Scottish Land Commission: Public sector should play a greater role in housing land market

Scottish Land Commission: Public sector should play a greater role in housing land market

The public sector should play a greater role in the housing land market, the Scottish Land Commission has said.

In a new report it sets out five suggestions:

  • Establish a new recyclable fund to help create a network of ‘place pioneers’ – an ambitious programme of affordable housing delivery utilising repurposed publicly owned property assets in town centres and privately owned housing stock in remote rural communities.
  • Empower local authorities to designate Regeneration Partnership Zones to speed up the redevelopment of land in fragmented or multiple ownership so that landowners and public authorities can share the long-term uplift in land values.
  • Introduce new approach(es) to land value capture to ensure that uplifts in land value arising from public investment in infrastructure and land remediation are captured effectively and invested in place-making.
  • Create a new public land agency, with the power and resources to ensure that a steady supply of development-ready sites is brought forward at the right time and in the right places to meet Scotland’s housing needs.
  • Introduce a new transparency obligation that would require options agreements and conditional contracts over land to be disclosed on a public register that is kept updated alongside regular publication of a statistical bulletin on land sales prices.

Hamish Trench, chief executive at the Scottish Land Commission, said: “Currently Scotland is not delivering enough homes of the right type and in the right places. An important part of the equation is land: getting land development-ready is complex, risky and time-consuming. We have relied for too long on an almost exclusively market-led model of delivery rather than an approach that has the public interest at the heart.

“Our recommendations outline a number of changes that can be made to reform the housing land market so that it better serves the people and communities of Scotland in a fair and productive way.

“We are proposing that the public sector plays an active role in enabling housing delivery by providing land for new homes. This is not about a public sector takeover but about the public sector working in partnership with the private sector to deliver more homes.

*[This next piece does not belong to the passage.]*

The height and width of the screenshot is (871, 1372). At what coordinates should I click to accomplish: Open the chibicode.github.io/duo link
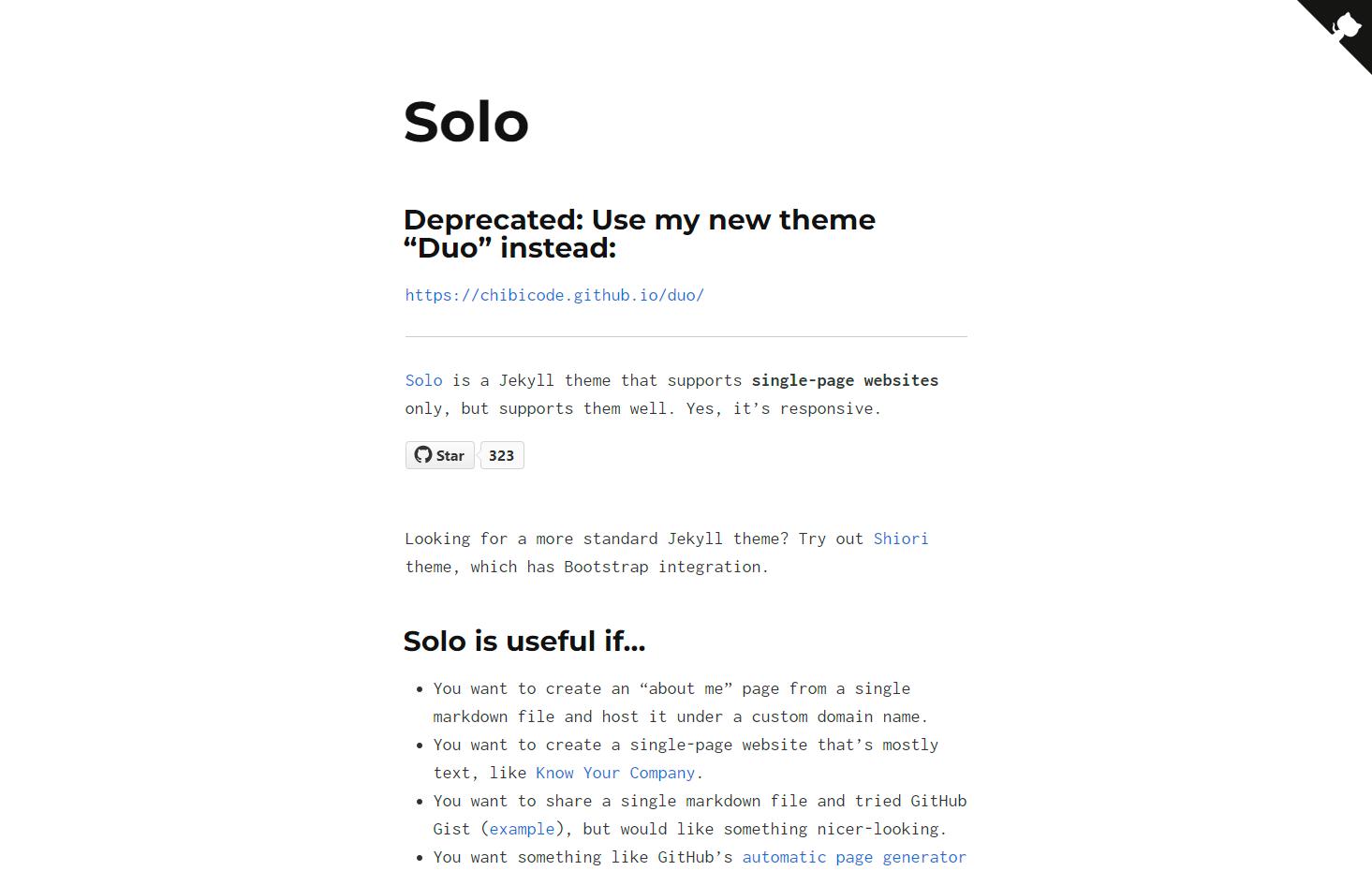(554, 295)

“A more proactive role for the public sector will share the risk and reward, enabling developers to focus on building houses and creating better places, allowing more affordable homes of all tenures to be built.

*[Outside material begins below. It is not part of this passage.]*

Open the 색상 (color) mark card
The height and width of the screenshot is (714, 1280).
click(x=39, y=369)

The commission has made five practical recommendations for reform that draw on Scotland’s long history of bringing together planning, land ownership, design and infrastructure to deliver great places.

He added: “Somewhere in our enthusiasm for market-led delivery this tradition has been diluted. Our recommendations set out a programme of reforms and action that could help us rediscover it. It also brings much wider benefits to Scotland’s economy, helping to stabilise house prices, making them more affordable and releasing wealth locked up in land and housing to help drive sustainable and inclusive growth.”